#### Your instructions:
Extract precisely the lines that run from the line containing "The width and" to the end of the records below, with both ends included and pictures omitted.

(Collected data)
⟨

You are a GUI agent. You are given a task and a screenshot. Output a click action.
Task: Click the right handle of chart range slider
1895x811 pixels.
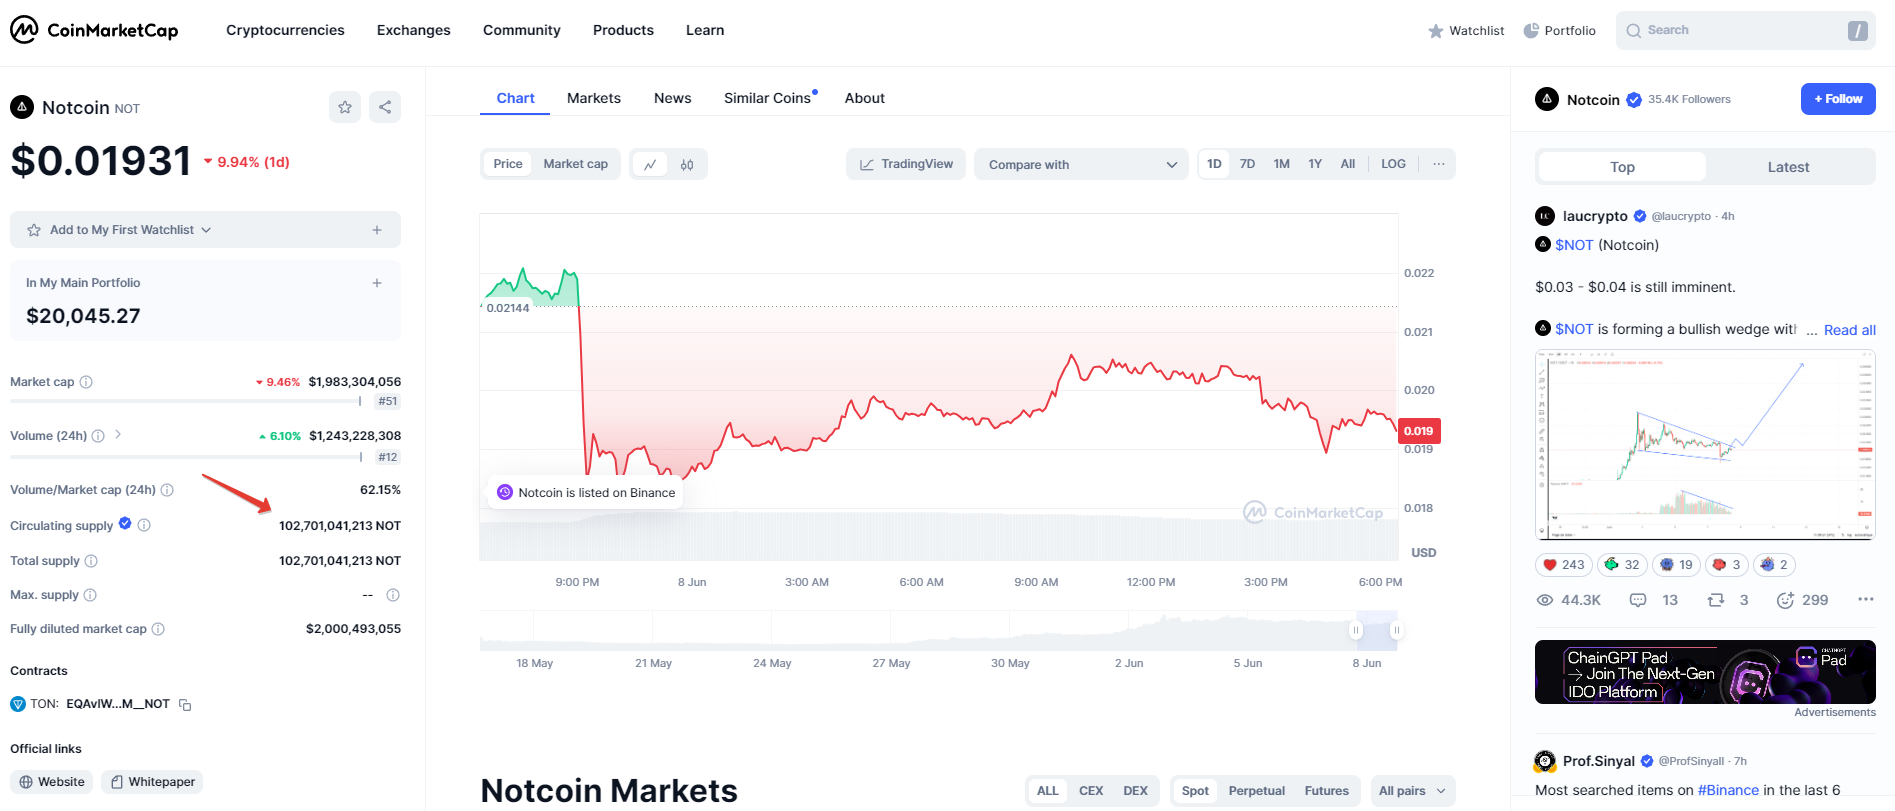coord(1396,630)
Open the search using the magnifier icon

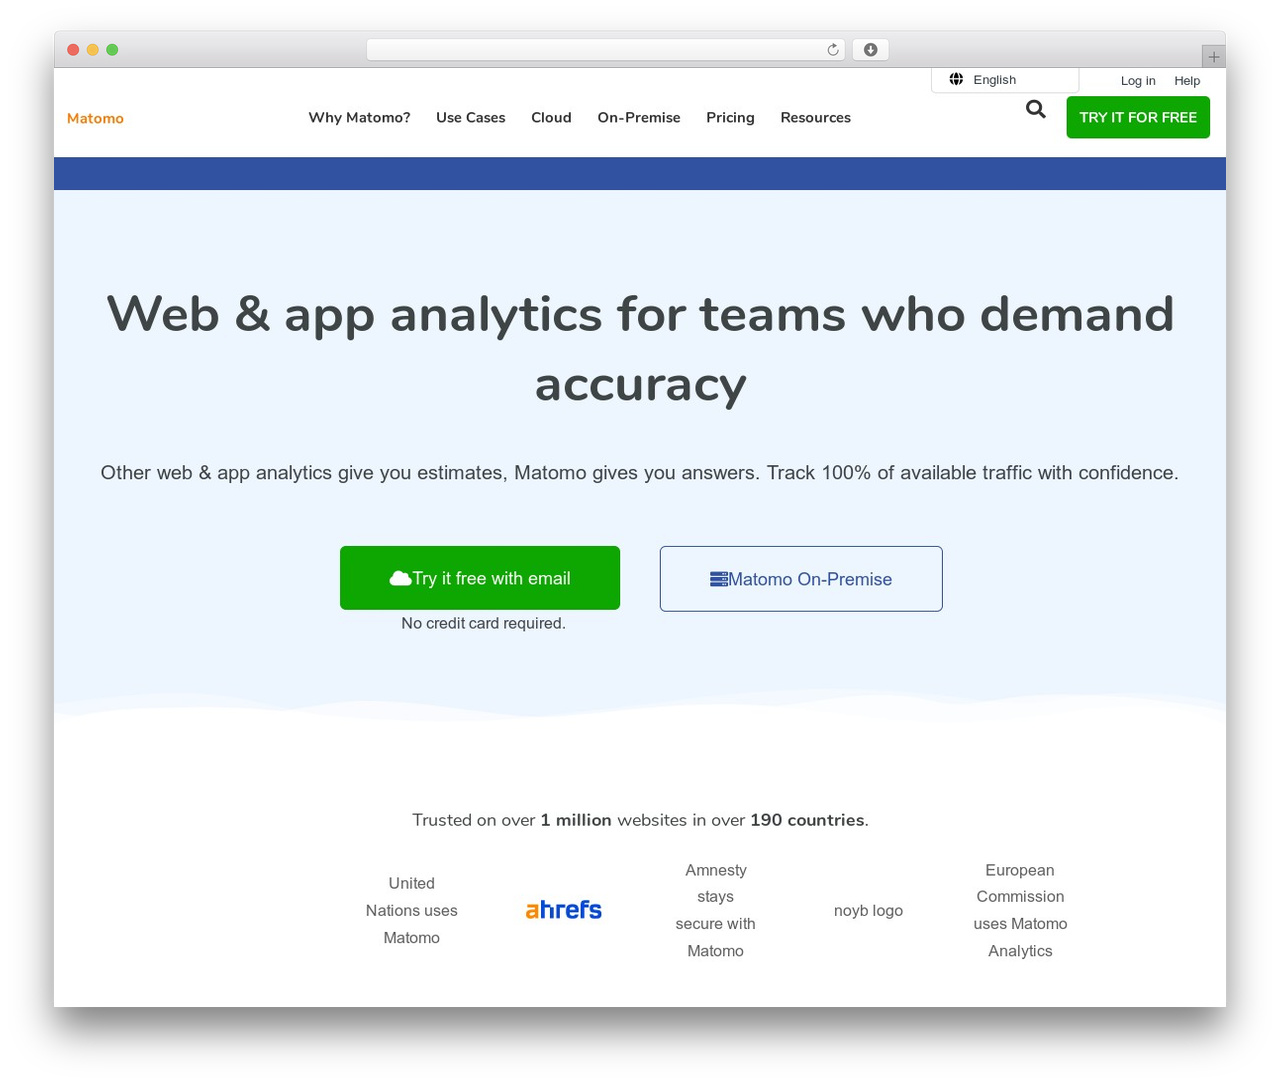coord(1035,109)
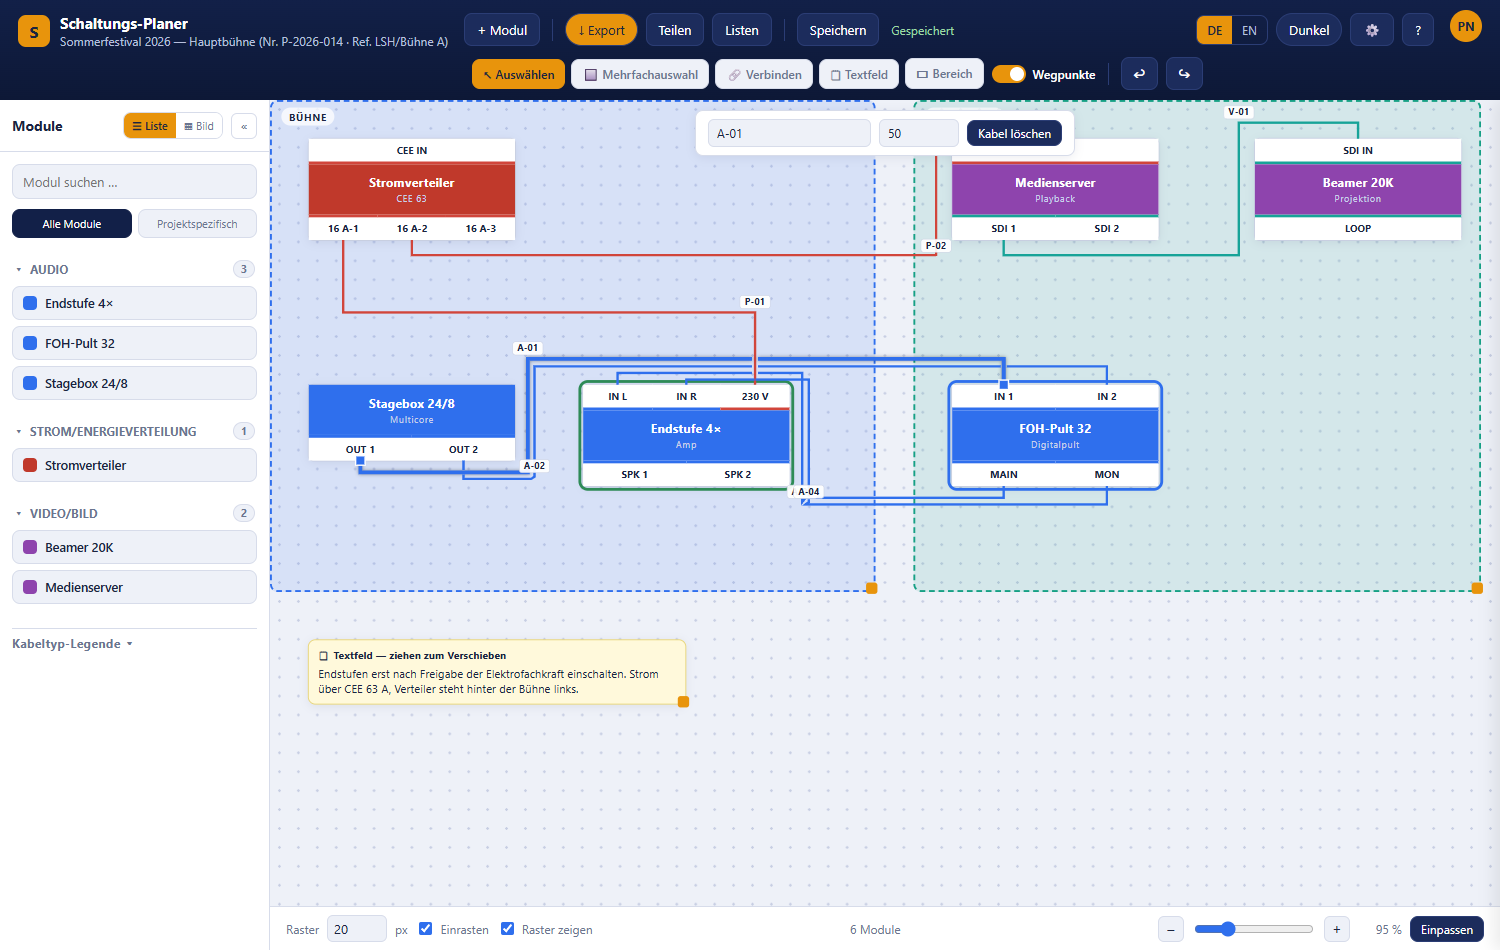Image resolution: width=1500 pixels, height=950 pixels.
Task: Select the Verbinden cable tool
Action: pyautogui.click(x=764, y=74)
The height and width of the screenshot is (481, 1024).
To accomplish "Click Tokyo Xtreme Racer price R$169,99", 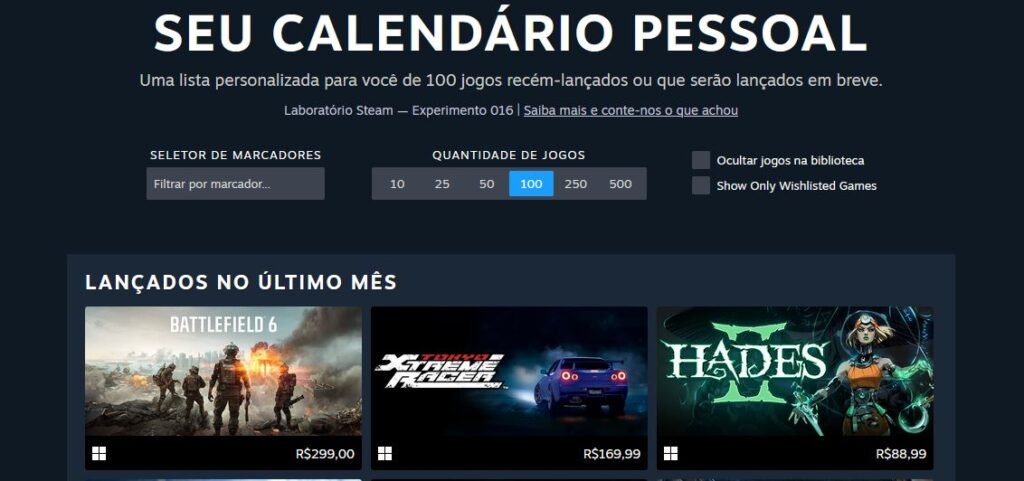I will pyautogui.click(x=612, y=454).
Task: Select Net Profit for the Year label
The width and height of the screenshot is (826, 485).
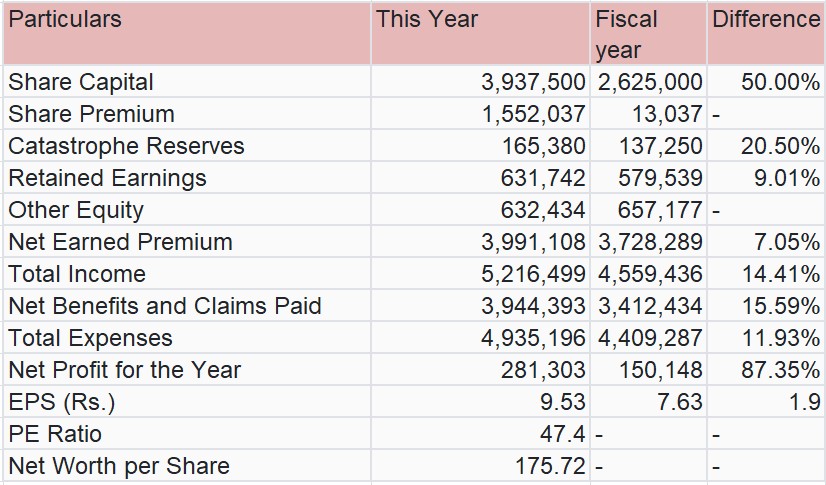Action: pos(125,370)
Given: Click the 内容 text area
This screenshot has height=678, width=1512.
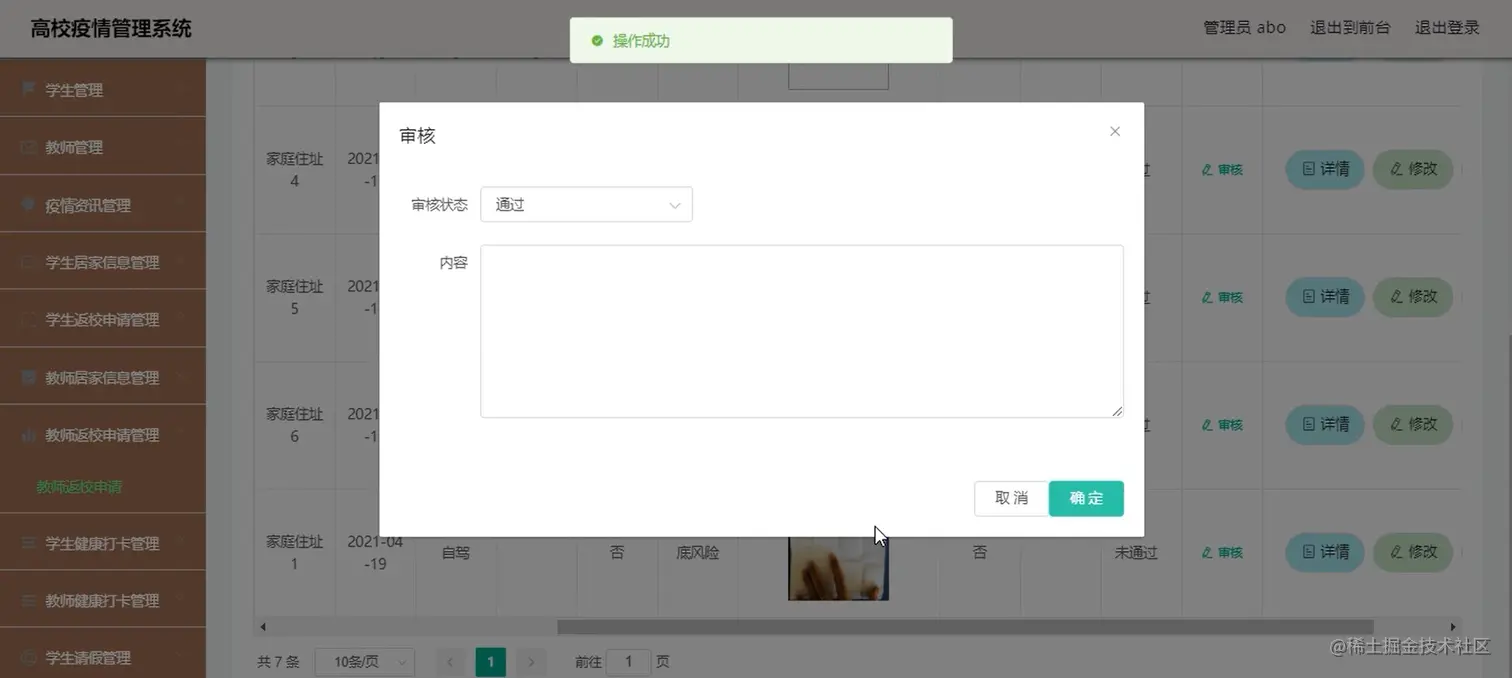Looking at the screenshot, I should 800,330.
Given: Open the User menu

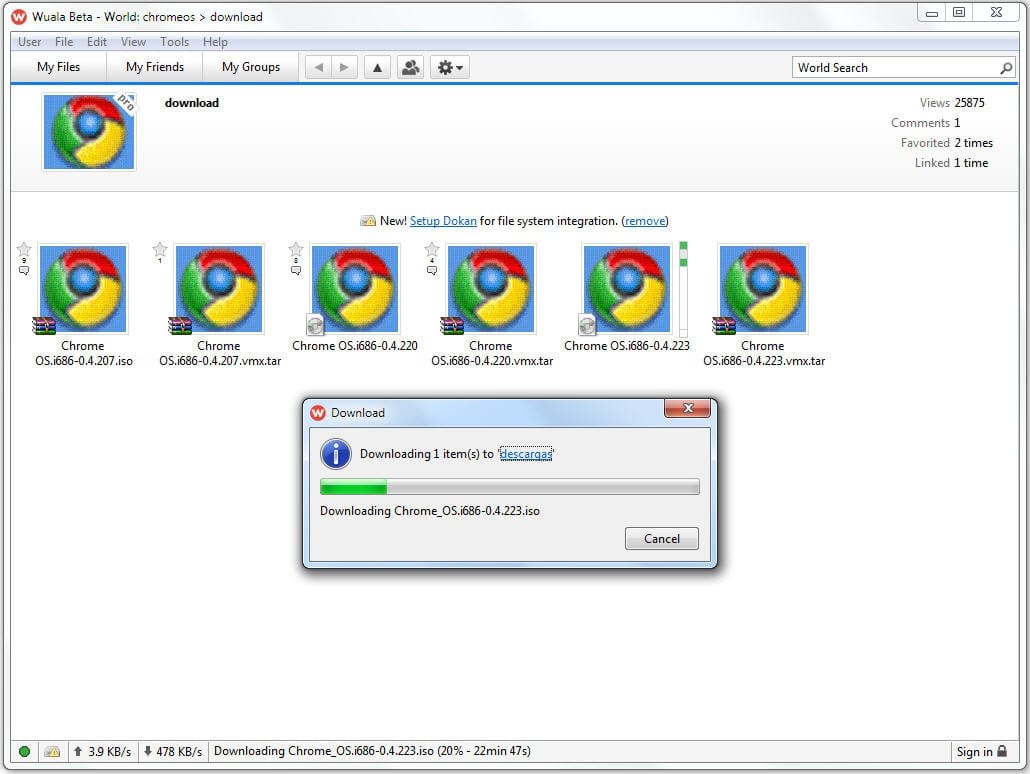Looking at the screenshot, I should pos(29,42).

⟩

#### Answer to the problem:
The width and height of the screenshot is (826, 485).
Action: pos(125,370)
Given: Click the 内容 text area
This screenshot has height=678, width=1512.
Looking at the screenshot, I should 800,330.
Given: Open the User menu

Looking at the screenshot, I should pos(29,42).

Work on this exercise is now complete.